Produce an exact copy of the data below.

-----

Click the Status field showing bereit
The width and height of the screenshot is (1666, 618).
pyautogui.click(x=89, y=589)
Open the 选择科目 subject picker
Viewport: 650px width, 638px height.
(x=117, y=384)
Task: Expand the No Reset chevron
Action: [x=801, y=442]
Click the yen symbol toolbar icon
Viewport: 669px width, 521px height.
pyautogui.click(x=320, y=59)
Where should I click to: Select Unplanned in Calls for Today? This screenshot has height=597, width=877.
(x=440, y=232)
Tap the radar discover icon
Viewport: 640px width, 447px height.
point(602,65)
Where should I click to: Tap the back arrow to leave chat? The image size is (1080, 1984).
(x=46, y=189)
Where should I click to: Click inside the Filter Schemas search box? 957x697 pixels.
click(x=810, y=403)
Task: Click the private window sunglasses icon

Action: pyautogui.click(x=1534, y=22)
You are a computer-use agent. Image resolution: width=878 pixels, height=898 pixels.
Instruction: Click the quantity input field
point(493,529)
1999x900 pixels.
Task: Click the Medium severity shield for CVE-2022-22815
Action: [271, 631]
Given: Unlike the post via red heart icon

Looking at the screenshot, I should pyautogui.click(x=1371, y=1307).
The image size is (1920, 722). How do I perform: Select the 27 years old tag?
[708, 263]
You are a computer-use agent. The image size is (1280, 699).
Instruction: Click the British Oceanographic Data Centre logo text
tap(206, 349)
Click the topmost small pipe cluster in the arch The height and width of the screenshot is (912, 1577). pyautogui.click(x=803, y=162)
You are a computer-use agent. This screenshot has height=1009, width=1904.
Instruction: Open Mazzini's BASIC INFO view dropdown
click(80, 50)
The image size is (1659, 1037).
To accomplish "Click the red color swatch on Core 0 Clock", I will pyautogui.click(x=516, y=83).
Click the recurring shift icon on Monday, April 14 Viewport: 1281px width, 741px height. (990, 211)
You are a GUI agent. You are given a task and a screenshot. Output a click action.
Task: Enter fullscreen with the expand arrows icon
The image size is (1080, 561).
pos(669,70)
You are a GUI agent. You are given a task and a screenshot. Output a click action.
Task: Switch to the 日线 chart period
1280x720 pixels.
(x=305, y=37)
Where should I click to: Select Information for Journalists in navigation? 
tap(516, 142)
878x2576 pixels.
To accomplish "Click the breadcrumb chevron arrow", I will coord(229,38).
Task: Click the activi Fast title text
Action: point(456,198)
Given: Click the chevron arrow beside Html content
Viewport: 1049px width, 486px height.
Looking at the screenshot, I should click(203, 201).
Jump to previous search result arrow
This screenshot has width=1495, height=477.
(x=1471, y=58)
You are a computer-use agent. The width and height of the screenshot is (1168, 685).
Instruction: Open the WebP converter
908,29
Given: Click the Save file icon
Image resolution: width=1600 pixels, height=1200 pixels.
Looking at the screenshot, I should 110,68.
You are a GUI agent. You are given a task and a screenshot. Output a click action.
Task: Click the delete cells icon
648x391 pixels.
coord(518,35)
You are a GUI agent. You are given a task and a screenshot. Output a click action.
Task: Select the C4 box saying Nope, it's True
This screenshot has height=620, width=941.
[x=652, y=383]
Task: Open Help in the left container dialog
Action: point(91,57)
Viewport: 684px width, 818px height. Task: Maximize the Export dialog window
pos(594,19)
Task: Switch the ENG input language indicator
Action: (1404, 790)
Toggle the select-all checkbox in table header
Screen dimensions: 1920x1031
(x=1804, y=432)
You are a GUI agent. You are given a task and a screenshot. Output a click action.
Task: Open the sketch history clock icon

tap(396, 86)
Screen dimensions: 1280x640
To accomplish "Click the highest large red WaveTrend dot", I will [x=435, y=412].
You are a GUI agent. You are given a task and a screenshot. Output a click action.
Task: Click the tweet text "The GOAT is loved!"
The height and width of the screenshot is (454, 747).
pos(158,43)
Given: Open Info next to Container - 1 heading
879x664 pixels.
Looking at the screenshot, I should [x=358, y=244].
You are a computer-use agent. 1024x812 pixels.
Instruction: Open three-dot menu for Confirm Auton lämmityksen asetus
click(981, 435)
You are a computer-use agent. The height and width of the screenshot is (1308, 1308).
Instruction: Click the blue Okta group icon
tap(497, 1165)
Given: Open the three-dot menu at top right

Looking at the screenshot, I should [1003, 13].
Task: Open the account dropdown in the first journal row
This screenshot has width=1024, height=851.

-----

# The completed task
Click the Status field showing bereit
The width and height of the screenshot is (1666, 618).
pyautogui.click(x=89, y=589)
Open the 选择科目 subject picker
Viewport: 650px width, 638px height.
(x=117, y=384)
Task: Expand the No Reset chevron
Action: [x=801, y=442]
Click the yen symbol toolbar icon
Viewport: 669px width, 521px height.
pyautogui.click(x=320, y=59)
Where should I click to: Select Unplanned in Calls for Today? This screenshot has height=597, width=877.
(x=440, y=232)
Tap the radar discover icon
Viewport: 640px width, 447px height.
point(602,65)
Where should I click to: Tap the back arrow to leave chat? The image size is (1080, 1984).
(x=46, y=189)
Where should I click to: Click inside the Filter Schemas search box? 957x697 pixels.
click(x=810, y=403)
Task: Click the private window sunglasses icon

Action: pyautogui.click(x=1534, y=22)
You are a computer-use agent. Image resolution: width=878 pixels, height=898 pixels.
Instruction: Click the quantity input field
point(493,529)
1999x900 pixels.
Task: Click the Medium severity shield for CVE-2022-22815
Action: [271, 631]
Given: Unlike the post via red heart icon

Looking at the screenshot, I should pyautogui.click(x=1371, y=1307).
The image size is (1920, 722). How do I perform: Select the 27 years old tag?
[708, 263]
You are a computer-use agent. The image size is (1280, 699).
Instruction: Click the British Oceanographic Data Centre logo text
tap(206, 349)
Click the topmost small pipe cluster in the arch The height and width of the screenshot is (912, 1577). pyautogui.click(x=803, y=162)
You are a computer-use agent. This screenshot has height=1009, width=1904.
Instruction: Open Mazzini's BASIC INFO view dropdown
click(80, 50)
The image size is (1659, 1037).
To accomplish "Click the red color swatch on Core 0 Clock", I will pyautogui.click(x=516, y=83).
Click the recurring shift icon on Monday, April 14 Viewport: 1281px width, 741px height. (990, 211)
You are a GUI agent. You are given a task and a screenshot. Output a click action.
Task: Enter fullscreen with the expand arrows icon
The image size is (1080, 561).
pos(669,70)
You are a GUI agent. You are given a task and a screenshot. Output a click action.
Task: Switch to the 日线 chart period
1280x720 pixels.
(x=305, y=37)
Where should I click to: Select Information for Journalists in navigation? 
tap(516, 142)
878x2576 pixels.
To accomplish "Click the breadcrumb chevron arrow", I will coord(229,38).
Task: Click the activi Fast title text
Action: point(456,198)
Given: Click the chevron arrow beside Html content
Viewport: 1049px width, 486px height.
Looking at the screenshot, I should click(203, 201).
Jump to previous search result arrow
This screenshot has width=1495, height=477.
(x=1471, y=58)
You are a computer-use agent. The width and height of the screenshot is (1168, 685).
Instruction: Open the WebP converter
908,29
Given: Click the Save file icon
Image resolution: width=1600 pixels, height=1200 pixels.
Looking at the screenshot, I should 110,68.
You are a GUI agent. You are given a task and a screenshot. Output a click action.
Task: Click the delete cells icon
648x391 pixels.
coord(518,35)
You are a GUI agent. You are given a task and a screenshot. Output a click action.
Task: Select the C4 box saying Nope, it's True
This screenshot has height=620, width=941.
[x=652, y=383]
Task: Open Help in the left container dialog
Action: point(91,57)
Viewport: 684px width, 818px height. Task: Maximize the Export dialog window
pos(594,19)
Task: Switch the ENG input language indicator
Action: (1404, 790)
Toggle the select-all checkbox in table header
Screen dimensions: 1920x1031
(x=1804, y=432)
You are a GUI agent. You are given a task and a screenshot. Output a click action.
Task: Open the sketch history clock icon

tap(396, 86)
Screen dimensions: 1280x640
To accomplish "Click the highest large red WaveTrend dot", I will [x=435, y=412].
You are a GUI agent. You are given a task and a screenshot. Output a click action.
Task: Click the tweet text "The GOAT is loved!"
The height and width of the screenshot is (454, 747).
pos(158,43)
Given: Open Info next to Container - 1 heading
879x664 pixels.
Looking at the screenshot, I should [x=358, y=244].
You are a computer-use agent. 1024x812 pixels.
Instruction: Open three-dot menu for Confirm Auton lämmityksen asetus
click(981, 435)
You are a computer-use agent. The height and width of the screenshot is (1308, 1308).
Instruction: Click the blue Okta group icon
tap(497, 1165)
Given: Open the three-dot menu at top right

Looking at the screenshot, I should [1003, 13].
Task: Open the account dropdown in the first journal row
This screenshot has width=1024, height=851.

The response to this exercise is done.